A related fault seems to be with the editing. In multiple places throughout the book, Butler writes one statement only to repeat it on the next page, or a few pages later. Here is one example:
“Between them was a gulf that grew wider as they got to know each other better.”
“The gulf grew wider as they got to know each other better.”
Was that really necessary?
Also, there are several grammar mistakes in the book, things that should have been picked up by an editor. (“She was couldn’t do it part time” — page 302.)
The only other things that really bothered me about the book were the assumptions made by the author, and a few inconsistencies. It’s a biography, not a newspaper editorial. There should be no place for the author’s guesses about people’s thoughts or what “might have been.”
“His dismay would have deepened if he had known that Amelia was laying the groundwork for a trip to California the following summer that did not include him.”
How do we know that his dismay would have deepened?
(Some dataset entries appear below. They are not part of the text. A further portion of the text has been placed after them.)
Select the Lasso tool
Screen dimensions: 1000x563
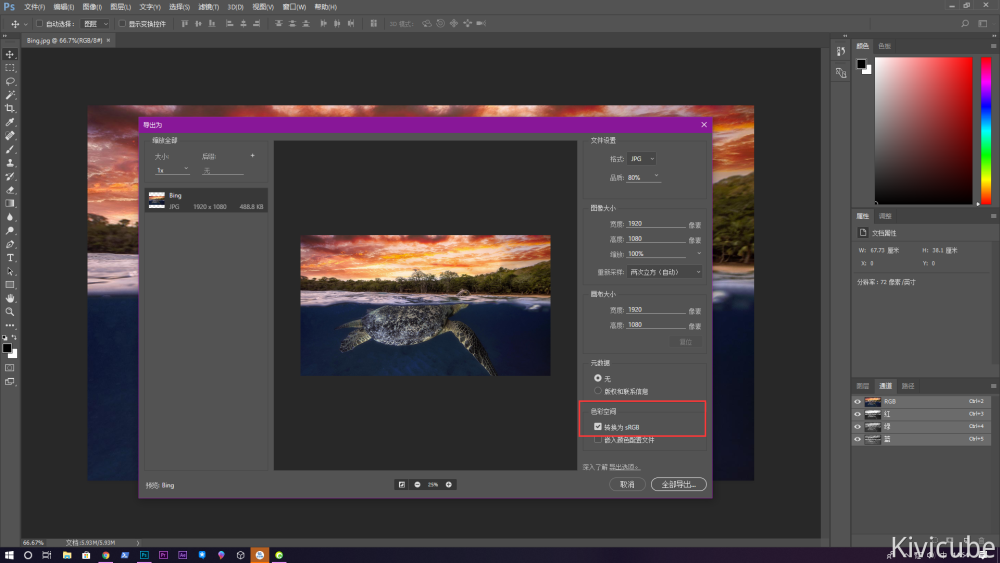click(x=10, y=81)
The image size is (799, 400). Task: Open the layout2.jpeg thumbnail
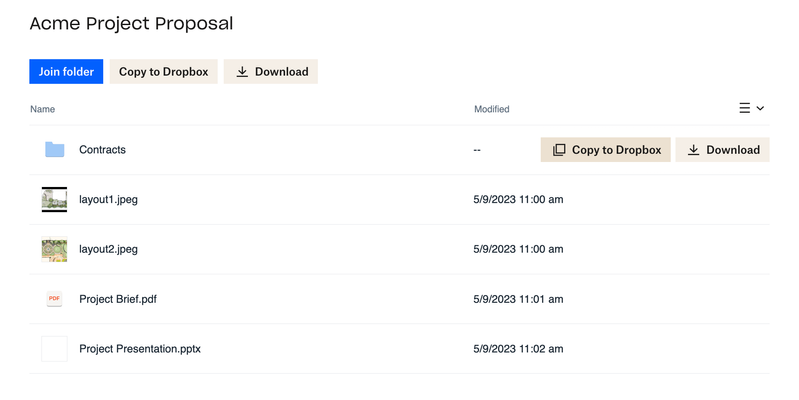click(54, 249)
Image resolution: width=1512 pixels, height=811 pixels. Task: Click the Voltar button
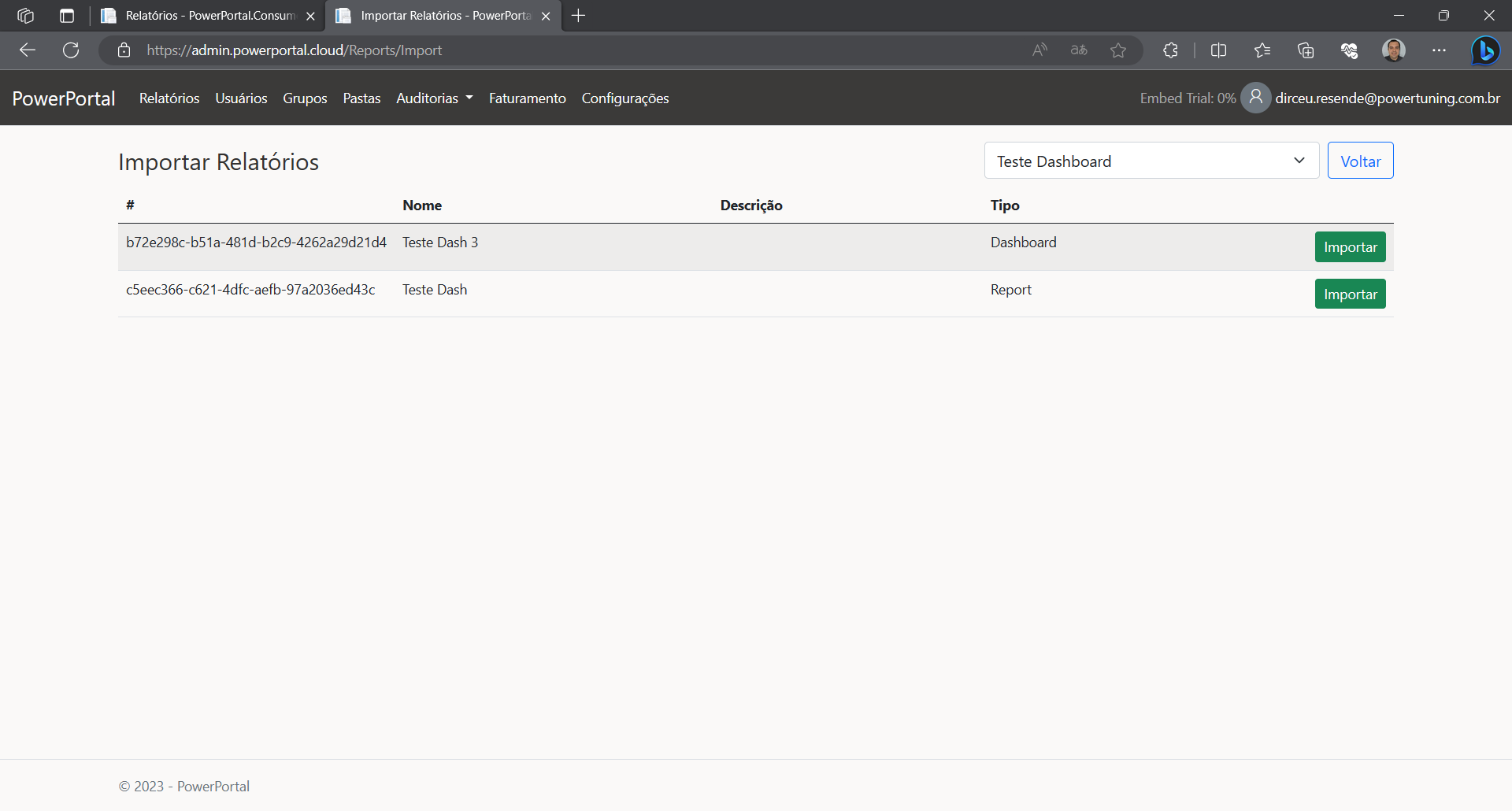[1360, 161]
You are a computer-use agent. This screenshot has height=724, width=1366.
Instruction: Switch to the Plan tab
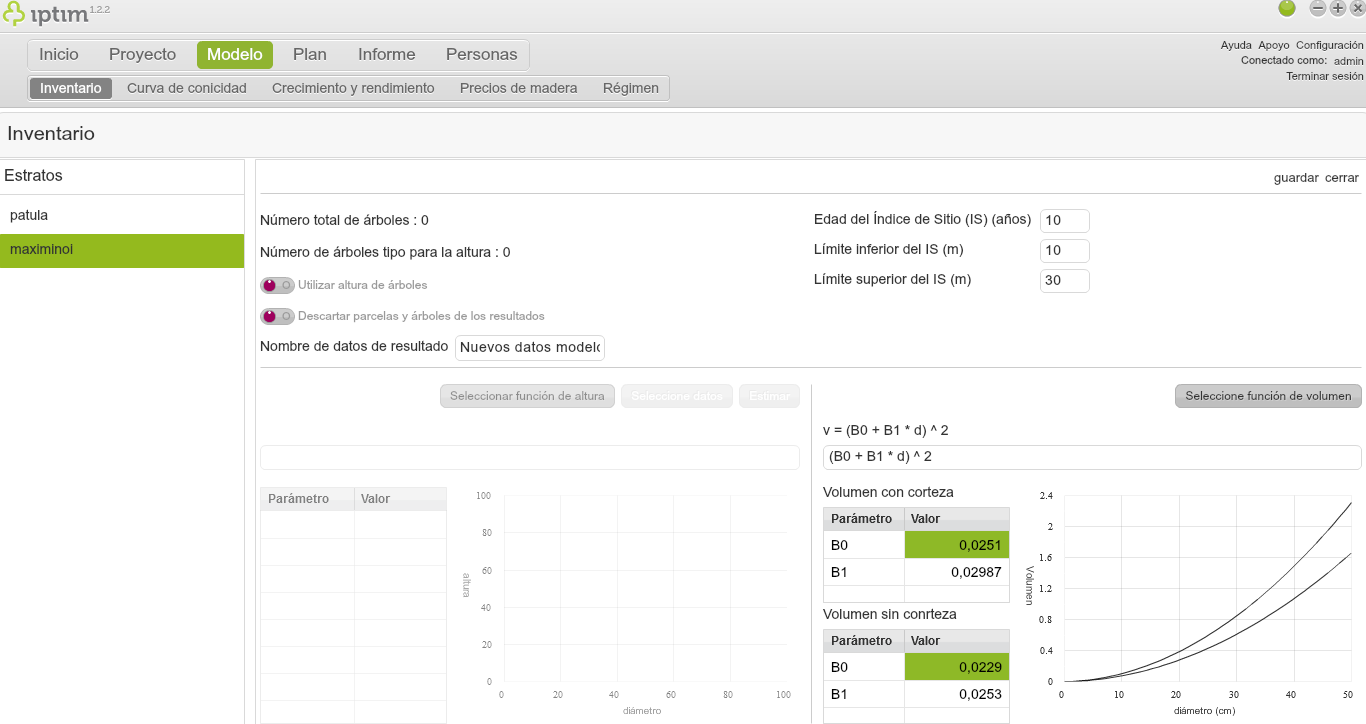309,54
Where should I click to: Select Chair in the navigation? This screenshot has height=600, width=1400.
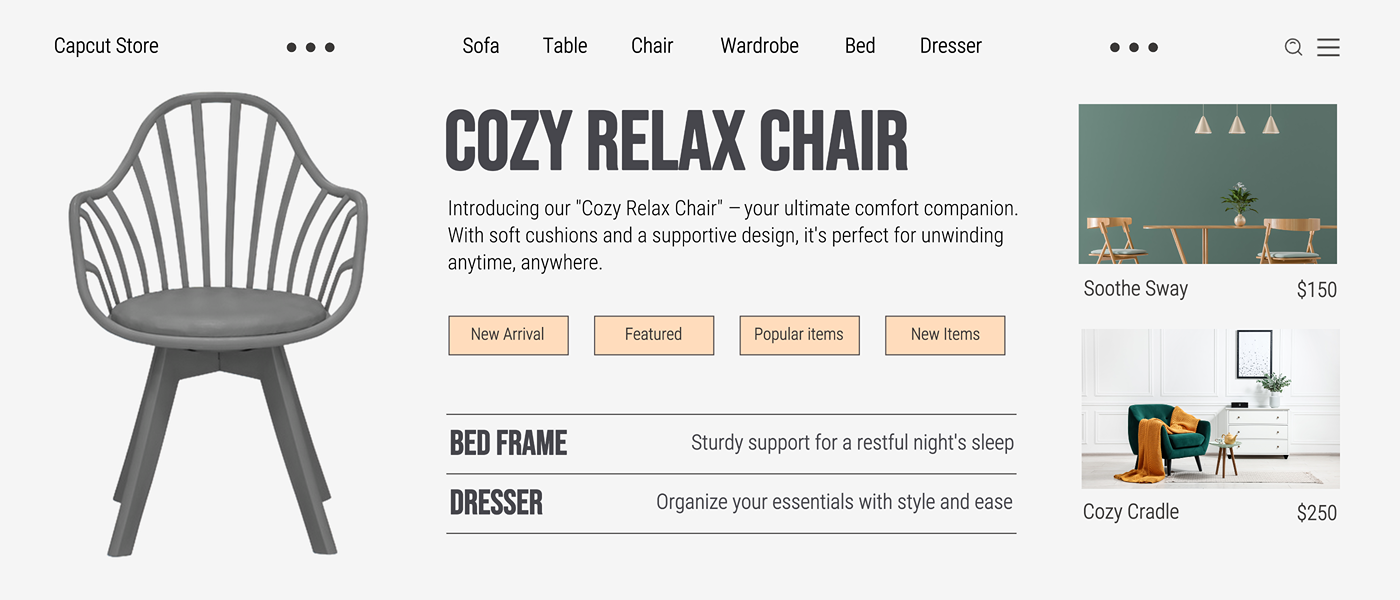(x=652, y=46)
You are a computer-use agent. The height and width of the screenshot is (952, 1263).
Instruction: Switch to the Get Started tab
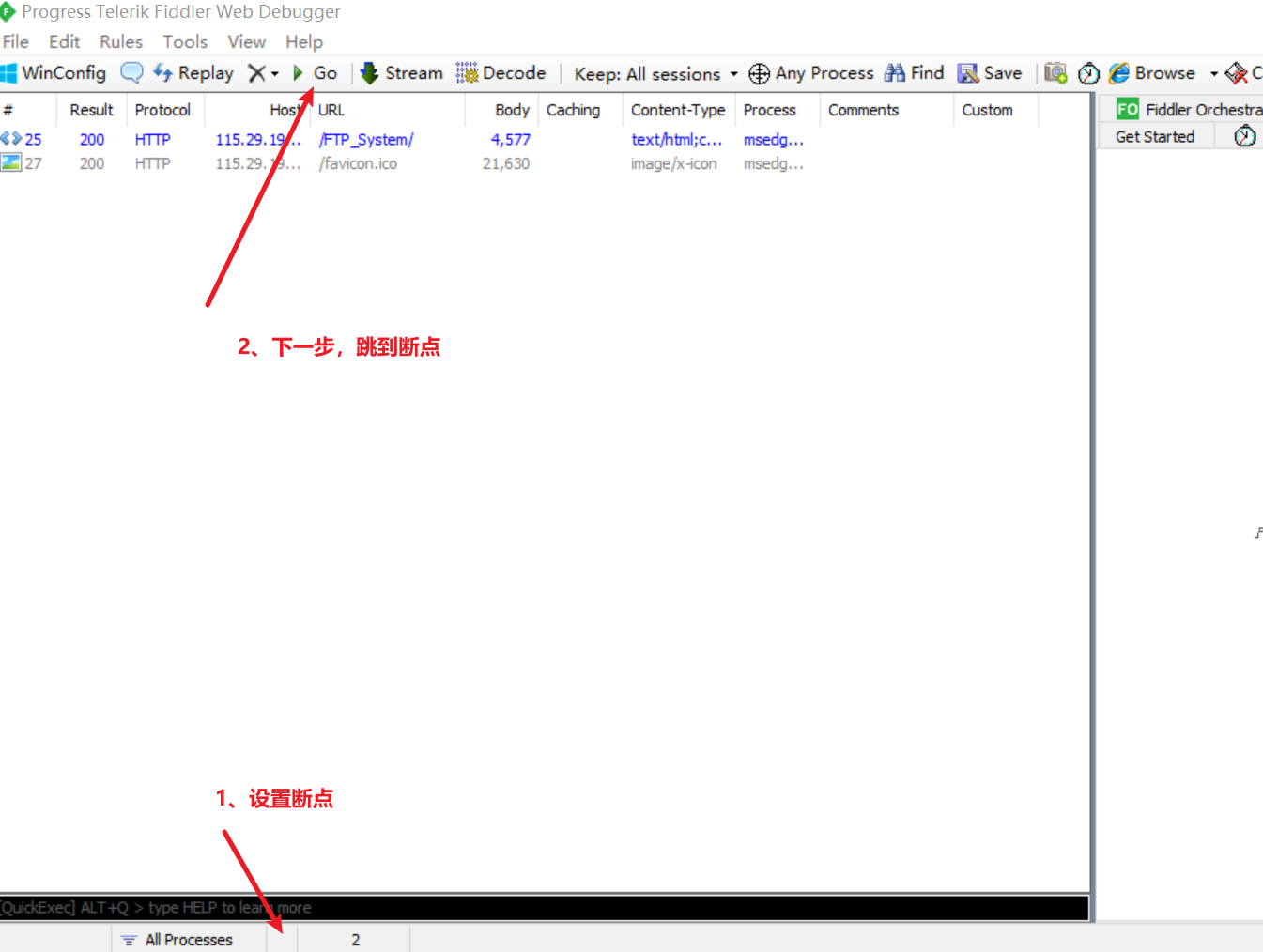1154,136
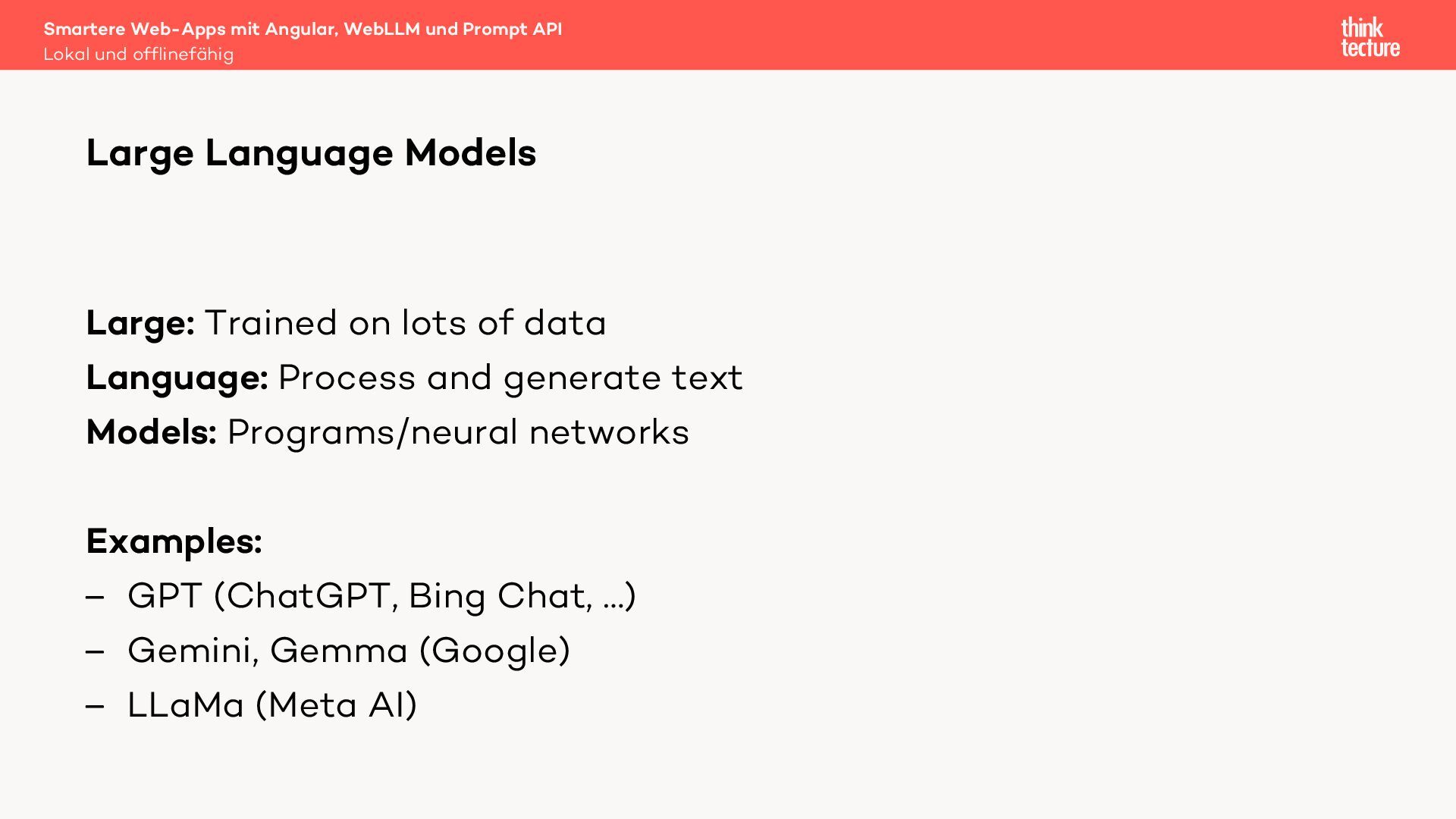Click the text "Process and generate text"
1456x819 pixels.
[510, 378]
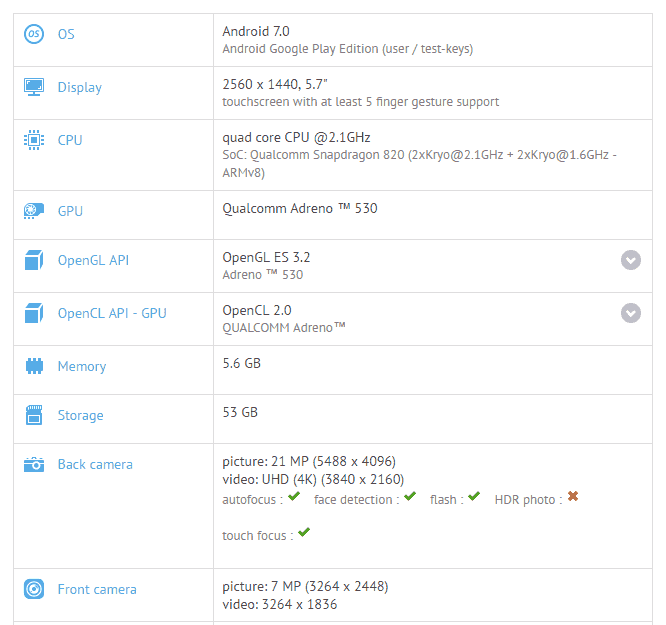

Butler doesn’t explain this.
In another place (page 138), Butler says: “Boston is a small town, but in those days it was even smaller.” Yet Boston is the largest city in the state of Massachusetts. At the time of the writing, the city proper had a population of about 640,000 people, the 20th largest city in the United States. In the 1920s, Boston held even more people (750,000, according to the U.S. census).
On page 146, Butler describes Mabel Boll, saying in one sentence “She … claimed to be an heiress,” but in the next sentence, Boll was “…totally without pretense…” If you’re claiming to be an heiress when you’re not, then you cannot also be totally without pretense.
However noticeable these errors were to me, they did seem to smooth out as the book went along. It gave me the impression that the later part of the story was written first and thus was worked over more often and became more perfect.
The biography begins as it should have, by detailing the history of Earhart’s family. In other biographies, I’ve been frustrated by the lack of early information. Butler skillfully describes Earhart’s immediate ancestors and helps the reader understand the times. She spends many pages on Earhart’s childhood and adolescence, giving the reader a more complete picture of this fantastic woman.
Later, the details are even more outstanding. Earhart’s record-breaking flights are described intricately, especially her final attempt to fly completely around the world.
The ending of the book is as heart-breaking as Earhart’s life.
For the sheer volume of information, and because of Earhart’s fantastic achievements, I do recommend this book.